Code generation: A JavaScript toolchain produces repetitive Paradox script: 3,000 script values for data extraction, a 999-case switch for technology progress, state filtering across 40 combinations. When the language can't iterate over arbitrary collections like building types, you write a program that writes the iteration by emitting 49 nearly-identical script blocks. The meta-layer itself is the real AI architecture; the generated script is its compiled output.

Compatibility patches: 200 reserved slots with JavaScript generators and a GitHub issue tracker for ID registration. The compatibility system exists because new buildings are invisible to the AI without explicit registration (§1.4). When your target language lacks expressiveness, build a meta-layer that generates code.

4.8 What vanilla systems remain active

Not everything is replaced. Consumption tax AI, authority spending AI, and autonomous investment pool construction remain active. The three NAI defines disable construction, tax management, and government spending. The replace strategy doesn't mean replace everything. It means replace what's broken enough to justify the maintenance cost and what script can express. Consumption tax AI is left active because it can't easily be observed from script. Autonomous investment pool construction is left active because it represents private-sector decisions.

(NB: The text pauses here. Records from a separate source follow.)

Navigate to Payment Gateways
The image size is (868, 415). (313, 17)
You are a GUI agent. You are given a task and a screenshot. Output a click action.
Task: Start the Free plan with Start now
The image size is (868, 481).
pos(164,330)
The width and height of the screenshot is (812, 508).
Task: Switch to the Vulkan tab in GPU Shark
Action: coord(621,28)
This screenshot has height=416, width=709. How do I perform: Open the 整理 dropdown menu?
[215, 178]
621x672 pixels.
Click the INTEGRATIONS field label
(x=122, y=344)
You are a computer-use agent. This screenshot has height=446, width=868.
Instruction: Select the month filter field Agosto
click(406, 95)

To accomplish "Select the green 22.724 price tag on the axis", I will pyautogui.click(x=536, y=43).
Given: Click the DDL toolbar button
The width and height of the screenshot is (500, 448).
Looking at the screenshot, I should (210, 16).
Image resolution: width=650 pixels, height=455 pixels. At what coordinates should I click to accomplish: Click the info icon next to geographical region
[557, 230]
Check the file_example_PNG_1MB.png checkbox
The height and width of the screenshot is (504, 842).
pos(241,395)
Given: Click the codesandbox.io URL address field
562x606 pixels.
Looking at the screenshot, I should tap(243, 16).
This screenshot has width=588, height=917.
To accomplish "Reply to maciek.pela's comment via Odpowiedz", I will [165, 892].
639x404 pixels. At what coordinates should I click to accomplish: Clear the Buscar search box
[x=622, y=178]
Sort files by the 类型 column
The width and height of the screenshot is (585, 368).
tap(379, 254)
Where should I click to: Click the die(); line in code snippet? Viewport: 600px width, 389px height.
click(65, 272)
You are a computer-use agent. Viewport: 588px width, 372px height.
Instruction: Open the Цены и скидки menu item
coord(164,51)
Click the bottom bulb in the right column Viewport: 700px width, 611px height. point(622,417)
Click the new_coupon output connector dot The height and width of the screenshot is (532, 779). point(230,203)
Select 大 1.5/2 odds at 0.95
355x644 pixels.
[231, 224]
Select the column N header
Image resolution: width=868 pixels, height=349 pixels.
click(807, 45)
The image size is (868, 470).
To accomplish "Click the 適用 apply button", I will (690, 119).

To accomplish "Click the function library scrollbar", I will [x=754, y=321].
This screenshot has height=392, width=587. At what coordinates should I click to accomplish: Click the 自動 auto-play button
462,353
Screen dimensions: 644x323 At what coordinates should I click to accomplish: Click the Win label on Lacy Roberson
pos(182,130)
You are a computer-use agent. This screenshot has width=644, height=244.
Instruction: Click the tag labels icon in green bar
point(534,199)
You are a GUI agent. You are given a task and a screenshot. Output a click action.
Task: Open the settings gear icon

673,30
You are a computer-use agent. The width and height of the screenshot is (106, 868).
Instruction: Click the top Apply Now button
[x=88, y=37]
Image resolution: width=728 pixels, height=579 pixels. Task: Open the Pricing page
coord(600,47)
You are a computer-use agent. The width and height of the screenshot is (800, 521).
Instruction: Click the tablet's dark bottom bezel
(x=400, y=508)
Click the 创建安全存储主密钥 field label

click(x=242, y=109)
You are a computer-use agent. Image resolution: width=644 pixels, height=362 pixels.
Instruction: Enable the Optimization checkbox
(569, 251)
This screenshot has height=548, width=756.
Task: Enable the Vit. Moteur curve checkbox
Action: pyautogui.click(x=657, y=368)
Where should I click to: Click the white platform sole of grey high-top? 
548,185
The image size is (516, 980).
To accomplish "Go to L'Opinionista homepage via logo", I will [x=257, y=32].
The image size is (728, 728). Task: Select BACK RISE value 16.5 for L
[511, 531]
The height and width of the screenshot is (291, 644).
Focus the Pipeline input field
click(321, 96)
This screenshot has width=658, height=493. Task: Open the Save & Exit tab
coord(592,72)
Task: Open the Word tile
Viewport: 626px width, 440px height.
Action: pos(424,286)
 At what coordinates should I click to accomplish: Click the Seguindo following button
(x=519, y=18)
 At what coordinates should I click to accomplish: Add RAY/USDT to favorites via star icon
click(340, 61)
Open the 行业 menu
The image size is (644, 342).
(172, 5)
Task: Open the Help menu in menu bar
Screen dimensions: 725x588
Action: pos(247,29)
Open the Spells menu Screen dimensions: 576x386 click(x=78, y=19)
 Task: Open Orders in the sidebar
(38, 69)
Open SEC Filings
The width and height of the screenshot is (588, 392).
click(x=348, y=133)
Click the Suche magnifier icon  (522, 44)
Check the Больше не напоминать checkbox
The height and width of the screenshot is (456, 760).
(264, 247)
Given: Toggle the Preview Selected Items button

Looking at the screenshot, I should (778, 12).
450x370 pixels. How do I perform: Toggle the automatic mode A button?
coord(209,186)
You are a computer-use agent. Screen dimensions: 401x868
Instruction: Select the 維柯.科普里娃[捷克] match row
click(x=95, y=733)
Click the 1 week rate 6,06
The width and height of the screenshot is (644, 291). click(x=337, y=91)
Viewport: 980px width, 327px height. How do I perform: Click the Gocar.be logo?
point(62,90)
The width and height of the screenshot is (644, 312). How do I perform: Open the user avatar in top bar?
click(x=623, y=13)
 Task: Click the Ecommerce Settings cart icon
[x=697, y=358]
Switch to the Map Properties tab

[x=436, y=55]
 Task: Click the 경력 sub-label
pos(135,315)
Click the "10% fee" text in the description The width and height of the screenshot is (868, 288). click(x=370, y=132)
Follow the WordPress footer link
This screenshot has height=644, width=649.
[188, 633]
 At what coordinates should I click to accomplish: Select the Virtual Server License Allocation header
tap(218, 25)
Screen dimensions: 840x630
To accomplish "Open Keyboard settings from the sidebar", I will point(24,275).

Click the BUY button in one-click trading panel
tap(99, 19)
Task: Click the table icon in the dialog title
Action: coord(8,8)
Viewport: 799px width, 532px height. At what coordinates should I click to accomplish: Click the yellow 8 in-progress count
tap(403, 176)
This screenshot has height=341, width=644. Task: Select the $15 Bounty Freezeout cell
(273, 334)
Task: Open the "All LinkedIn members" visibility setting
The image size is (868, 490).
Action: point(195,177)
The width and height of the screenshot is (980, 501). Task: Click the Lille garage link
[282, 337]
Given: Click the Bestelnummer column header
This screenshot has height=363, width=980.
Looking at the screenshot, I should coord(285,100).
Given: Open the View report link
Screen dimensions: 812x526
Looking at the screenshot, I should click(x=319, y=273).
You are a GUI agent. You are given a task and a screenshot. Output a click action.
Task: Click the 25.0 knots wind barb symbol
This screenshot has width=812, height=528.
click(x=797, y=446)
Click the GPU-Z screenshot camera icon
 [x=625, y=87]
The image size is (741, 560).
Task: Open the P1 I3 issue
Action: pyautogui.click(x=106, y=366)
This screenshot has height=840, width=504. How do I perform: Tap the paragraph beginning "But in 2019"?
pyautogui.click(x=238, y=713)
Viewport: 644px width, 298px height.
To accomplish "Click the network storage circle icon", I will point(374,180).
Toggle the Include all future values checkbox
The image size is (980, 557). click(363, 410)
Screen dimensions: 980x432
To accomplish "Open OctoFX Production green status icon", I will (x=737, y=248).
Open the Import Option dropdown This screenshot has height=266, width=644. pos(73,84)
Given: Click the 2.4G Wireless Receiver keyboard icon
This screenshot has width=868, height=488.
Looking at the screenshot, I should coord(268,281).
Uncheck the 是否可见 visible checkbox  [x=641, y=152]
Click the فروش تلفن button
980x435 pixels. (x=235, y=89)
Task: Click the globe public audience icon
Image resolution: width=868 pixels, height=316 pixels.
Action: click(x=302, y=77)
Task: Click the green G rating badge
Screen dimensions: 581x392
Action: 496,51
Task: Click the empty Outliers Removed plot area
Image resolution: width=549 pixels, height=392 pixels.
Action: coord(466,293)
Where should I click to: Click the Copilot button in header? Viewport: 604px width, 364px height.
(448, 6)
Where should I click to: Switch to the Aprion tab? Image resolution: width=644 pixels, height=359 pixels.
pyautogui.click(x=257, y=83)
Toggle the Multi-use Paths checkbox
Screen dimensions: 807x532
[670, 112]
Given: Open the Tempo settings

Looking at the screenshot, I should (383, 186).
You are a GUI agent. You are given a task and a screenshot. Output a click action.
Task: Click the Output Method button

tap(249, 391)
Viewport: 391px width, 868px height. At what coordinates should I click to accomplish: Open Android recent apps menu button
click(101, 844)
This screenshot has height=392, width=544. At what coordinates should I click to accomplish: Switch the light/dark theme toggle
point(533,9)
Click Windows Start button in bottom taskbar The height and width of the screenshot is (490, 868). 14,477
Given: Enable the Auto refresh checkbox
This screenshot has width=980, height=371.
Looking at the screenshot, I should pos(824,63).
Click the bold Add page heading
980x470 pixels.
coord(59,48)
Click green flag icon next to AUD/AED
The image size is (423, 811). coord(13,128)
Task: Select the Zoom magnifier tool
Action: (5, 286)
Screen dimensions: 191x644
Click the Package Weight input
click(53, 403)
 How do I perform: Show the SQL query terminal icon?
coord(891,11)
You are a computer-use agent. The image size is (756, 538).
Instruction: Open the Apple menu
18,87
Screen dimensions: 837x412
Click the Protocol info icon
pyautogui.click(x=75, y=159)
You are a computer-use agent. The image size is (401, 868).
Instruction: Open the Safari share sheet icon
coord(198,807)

Not everything should be replaced, either. Production method selection is handled by vanilla AI with added ai_value weights (administration: 50,000 → 100,000 → 200,000 → 400,000), and some options get ai_value = 0 to block risky upgrades. The vanilla strike event chain is overridden so AI always breaks strikes rather than negotiate, because negotiating creates economic promises the AI might not follow through on, leaving lingering negative modifiers. This is one of dozens of event overrides across the three projects where some AI choices have very bad impact and need redirecting. No gameplay values are changed: only AI guidance is added or decisions overridden.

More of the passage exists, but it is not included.